One of the most interesting findings of the study relates to the relationship between student perceptions of support from their universities and the level of activism on those campuses. Whereas there is a perception that students enact protests and other activist behaviors in environments that are unjust and unsupportive, the authors found that activism was positively correlated with supportive campus environments. Furthermore, they found that student involvement in service and leadership activities contributed to student activism.

This latter finding concerning student activities supports the efforts of many colleges and universities to strengthen students’ concern about social justice and public service matters through providing and promoting leadership opportunities on campus.

A burning question I have relates to the reason that institutions that are more supportive have more activism. Is it a human aggregate question? That is, is it the case that students are drawn to campuses where people like them (in this case, activists) are present, and university administrators who appreciate this type of student are present? Or, is learned helplessness bred among students in environments where activism is discouraged or shut down?

The second article highlighted in our session was authored by Laura Harrison: “How Student Affairs Professionals Learn to Advocate: A Phenomenological Study.” Laura’s qualitative research examines the complex world of advocacy and attempts to ascertain the ways in which student affairs professionals learned advocacy skills. This research is unique in framing this skill as advocacy, highlighting the important role higher education professionals have in providing support to students—particularly those who are marginalized. This research highlights the challenges associated with supporting idiosyncratic student issues within institutions that are striving for increased efficiencies. It also provides illustrations of power dynamics that can present challenges to advocacy work.

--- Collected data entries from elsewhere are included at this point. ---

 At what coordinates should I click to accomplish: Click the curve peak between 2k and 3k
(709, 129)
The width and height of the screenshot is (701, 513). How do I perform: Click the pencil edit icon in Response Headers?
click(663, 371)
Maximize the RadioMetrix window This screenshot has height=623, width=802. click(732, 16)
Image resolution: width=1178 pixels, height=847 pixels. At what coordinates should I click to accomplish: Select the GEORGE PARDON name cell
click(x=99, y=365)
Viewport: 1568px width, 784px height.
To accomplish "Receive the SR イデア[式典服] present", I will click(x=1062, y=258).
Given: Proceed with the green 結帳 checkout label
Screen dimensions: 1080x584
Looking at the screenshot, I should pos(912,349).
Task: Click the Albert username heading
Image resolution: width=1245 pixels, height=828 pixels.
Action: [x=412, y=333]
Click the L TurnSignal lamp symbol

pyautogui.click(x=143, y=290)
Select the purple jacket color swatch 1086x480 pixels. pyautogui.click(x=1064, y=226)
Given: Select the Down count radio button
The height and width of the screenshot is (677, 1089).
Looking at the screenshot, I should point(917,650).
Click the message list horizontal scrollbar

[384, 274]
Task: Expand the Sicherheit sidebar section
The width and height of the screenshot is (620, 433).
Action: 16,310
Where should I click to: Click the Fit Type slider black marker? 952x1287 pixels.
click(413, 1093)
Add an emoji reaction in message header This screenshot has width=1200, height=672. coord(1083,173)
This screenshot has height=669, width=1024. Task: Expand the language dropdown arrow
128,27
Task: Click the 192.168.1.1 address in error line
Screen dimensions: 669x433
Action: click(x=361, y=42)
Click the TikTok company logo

A significant portion of the advocacy article focuses on how student affairs professionals learn these skills. The short answer to this question is that they are rarely addressed in student affairs preparation programs. Rather, they tend to be learned through informal, “on the job” approaches. Laura recommends fostering discussions about power, as well as using case studies or other intentional units on advocacy into graduate education.

My own observation is that many master’s level students do receive an introduction to politics in student affairs and higher education through their graduate assistantships. Many a student receives an early attention-getting lesson about why what makes sense (on the surface) is frequently difficult to actualize due to some mysterious reason. Many times, graduate students may be protected from the real political gyrations that often provide challenges, or they are likely to see the politics as entirely local—an anomaly, not likely to be found when they land in a “good” job location, free of politics. Of course, they are almost certain to find later in their career that those positions are unlikely to exist.

Questions for consideration and discussion for the authors:

  • As you reflect on your articles, what were your most important takeaways?
  • Student activism has been around nearly as long as the American college, with protests occurring in the early 18th century. Activism then spiked in the 1960s, and seems to be gaining steam again in the 2010s. Is this true? If so, what are the primary causes of student activism today? What evidence is there that student activism is resulting in change?
  • Based on your research, how would you advise a new student affairs professional who is interested in supporting students who want to make change on their campuses—especially when those changes might face resistance from upper-level administrators?
  • Laura Harrison has suggested that advocacy education should be included in graduate preparation programs. With the growing complexity of university work, due to increasingly diverse student populations, growing legal and accountability requirements, etc., how can graduate preparation programs fulfill their responsibilities to prepare student affairs professionals for these complex roles? Should the field of student affairs re-consider approaches to graduate education (e.g., required ongoing in-service programs) in order to ensure professionals are up to speed on the knowledge and skills required to successfully and responsibly meet their role requirements?